A Caprarola, ad esempio, i testimoni ci raccontano di quest’uomo, l’assassino, apparentemente innocuo, abbandonato con braccialetto elettronico alle cure, diciamo, dell’anziana madre. In paese si erano ormai abituati a vedere, quasi ogni giorno, tra i vicoli le volanti e l’ambulanza che si occupavano di lui con il vecchio metodo della carota e il bastone: due chiacchiere senza fibrillazioni o il ricovero coatto. Un tram tram che, anche qui, sottrae tempo importante a militari, infermieri e medici. Calcolate voi, peraltro, quanto tutto ciò può pesare economicamente sulla comunità. Denaro che certamente la famosa calcolatrice del presidente del Consiglio non conteggia.

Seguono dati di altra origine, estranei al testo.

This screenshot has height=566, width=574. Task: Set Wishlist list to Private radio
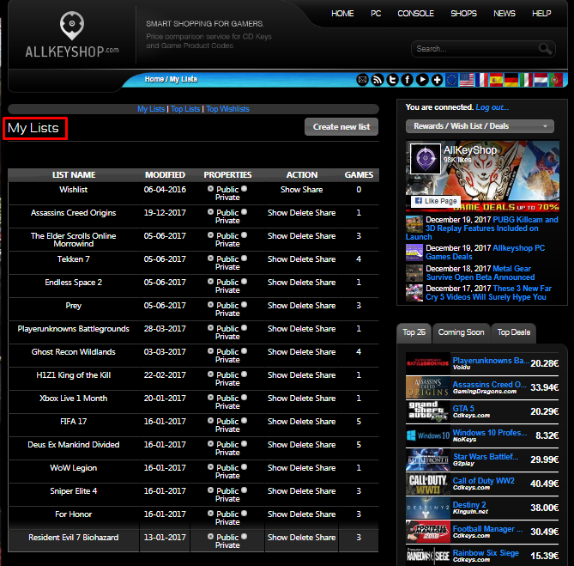(245, 189)
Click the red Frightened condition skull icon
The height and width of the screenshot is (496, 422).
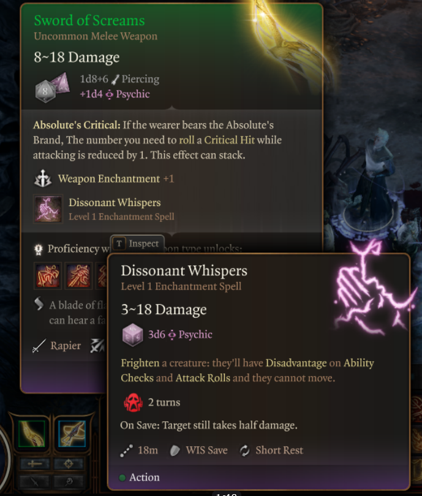pos(133,402)
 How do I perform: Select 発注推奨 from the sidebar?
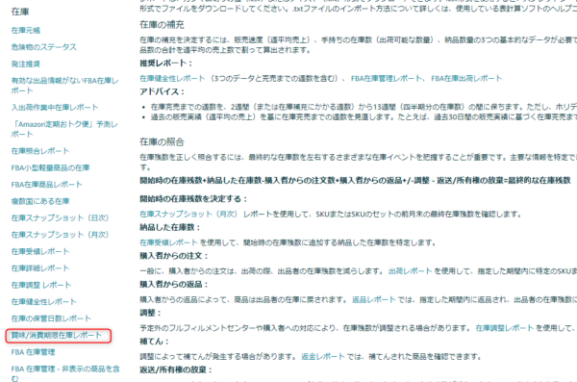coord(26,64)
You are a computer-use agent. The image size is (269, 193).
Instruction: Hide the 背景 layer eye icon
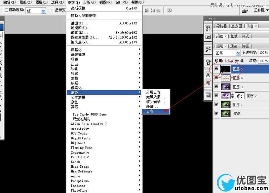[x=217, y=114]
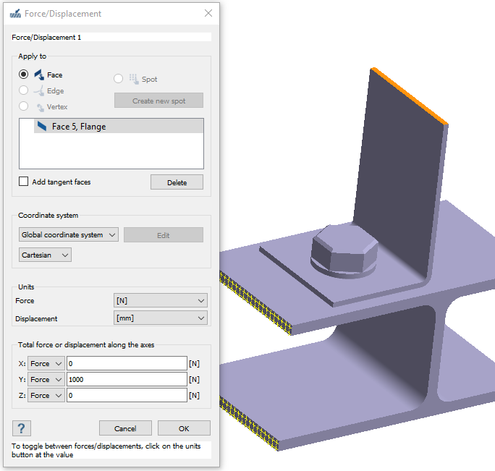
Task: Open the Displacement units [mm] dropdown
Action: [161, 318]
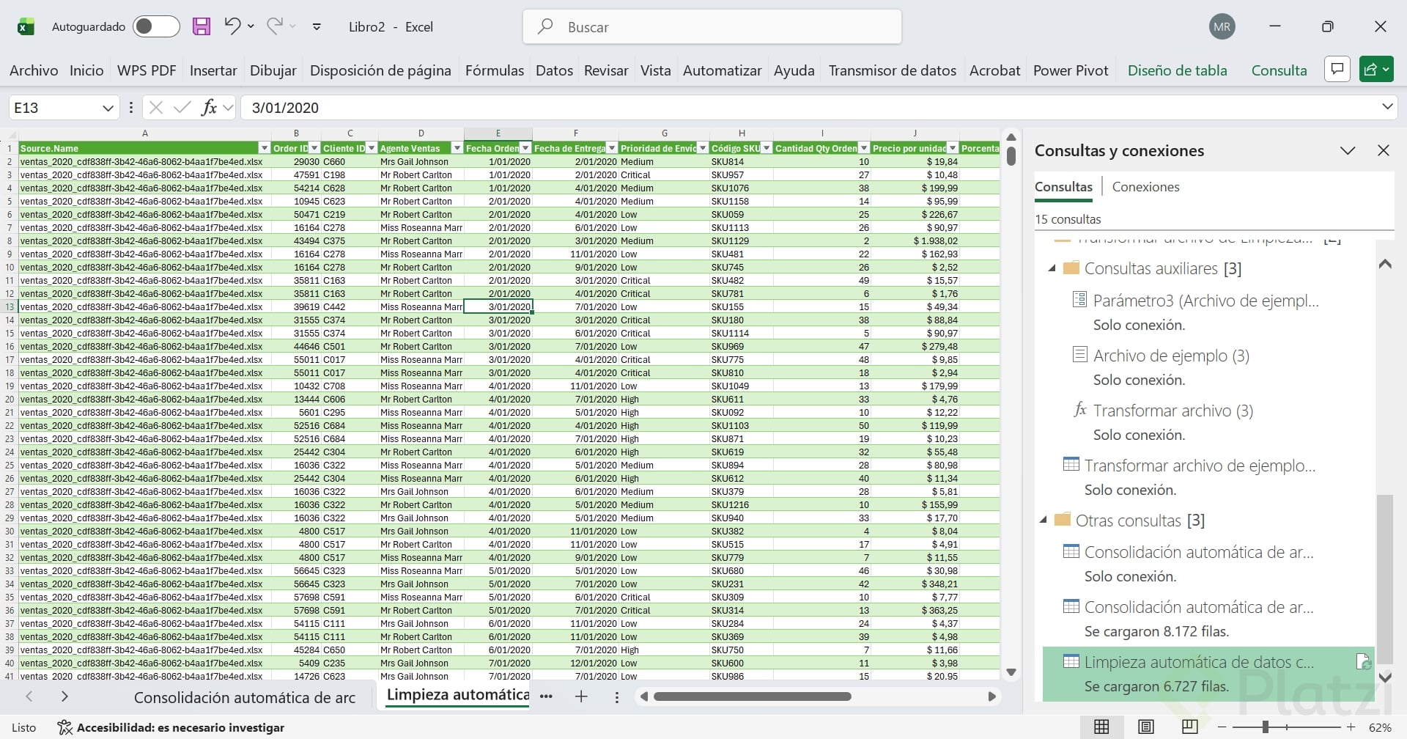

“Se dal sistema REMS i disturbi antisociali fossero collocati in ambiente carcerario, con la dovuta assistenza psichiatrica intramuraria laddove necessario, come avviene in tutto il mondo e come sempre previsto dalla Legge 81 – precisa la SIP – ridurremo la popolazione RE MS, tra lista d’attesa e ricoverati, di circa quattrocento persone.
Dunque, senza le persone ‘antisociali’ nelle strutture solo sanitarie, il personale non avrebbe più timore di andare a lavorare, mentre ora si assiste a una vera e propria fuga da queste strutture, intimoriti dalle continue aggressioni di questi utenti e dalla mancanza di adeguata protezione”.
Inoltre è necessario creare almeno una REMS in ogni Regione con i requisiti strutturali previsti dalla conferenza Stato-Regioni, e così vi sarebbero almeno altri quaranta posti. In ultimo, rafforzare i Dipartimenti di Salute Mentale (DSM)per consentire la presa in carico di pazienti che è possibile dimettere, e che dagli ultimi dati sono circa il 30 per cento, ma che non trovano posto nelle comunità terapeutiche o non vi è personale sufficiente nei servizi territoriali per la presa in carico”, conclude la SIP.